- [Data provided]:
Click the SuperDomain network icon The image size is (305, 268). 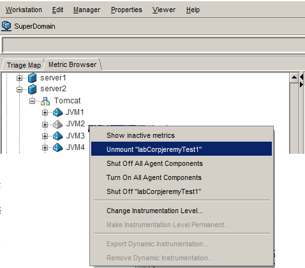[x=6, y=26]
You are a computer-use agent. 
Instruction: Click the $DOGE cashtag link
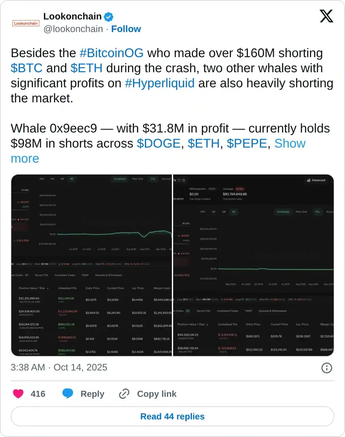point(159,143)
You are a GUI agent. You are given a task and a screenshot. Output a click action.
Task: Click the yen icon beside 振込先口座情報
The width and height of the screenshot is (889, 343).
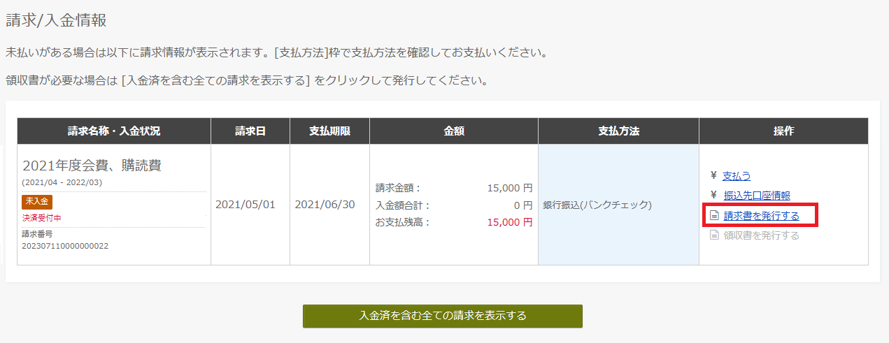(x=713, y=195)
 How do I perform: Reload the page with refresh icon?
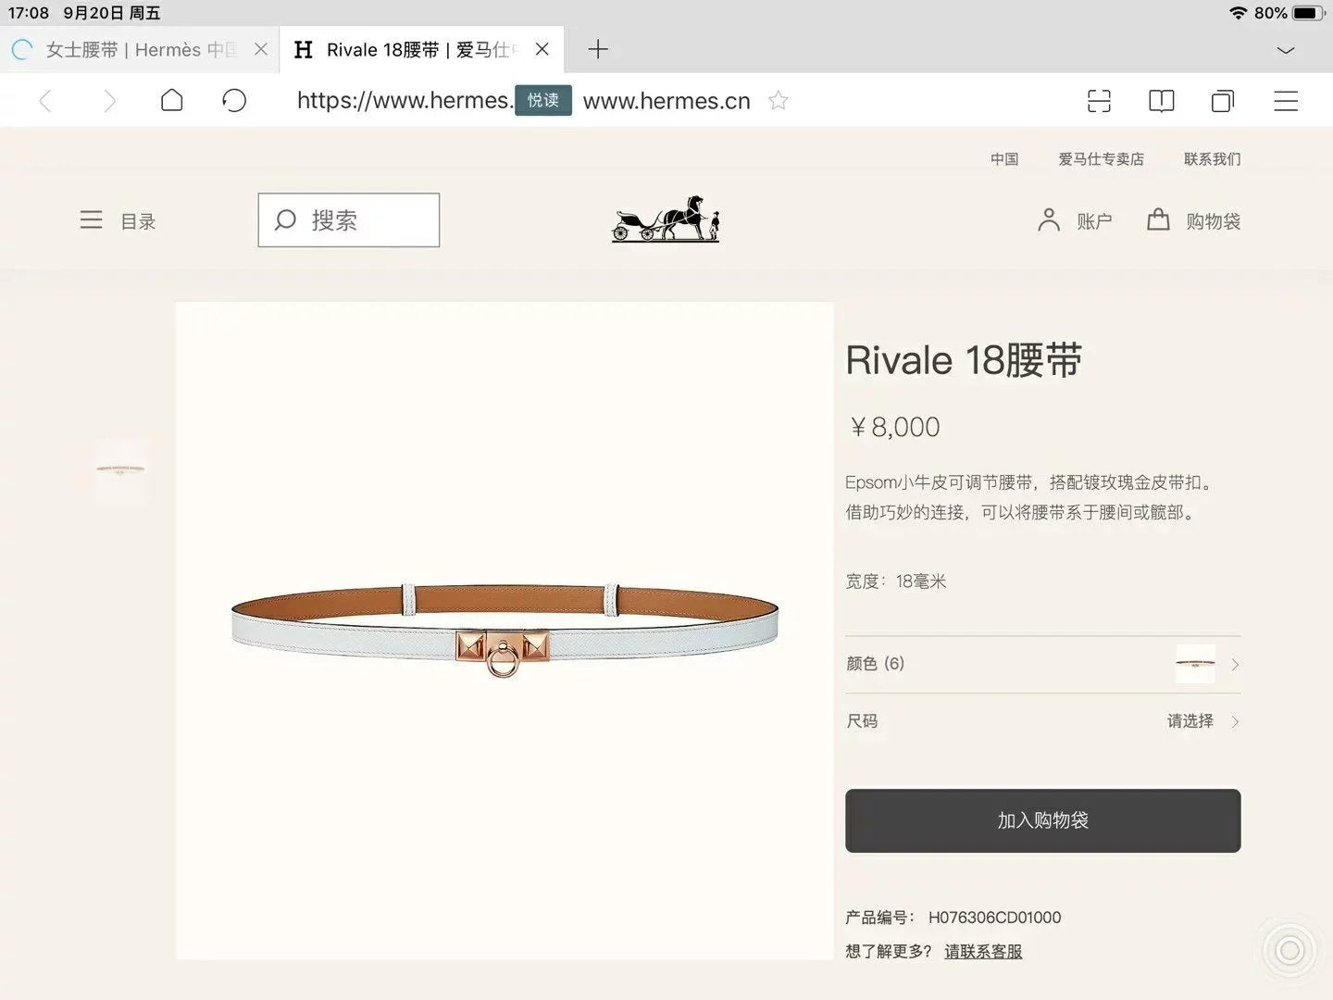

- [Exercise requirements]: Report each line of the material in which the string "agent" occurs.

- [Answer to this task]:
You are a computer-use agent. 
You are a GUI agent. You are given a task and a screenshot. Output a click action.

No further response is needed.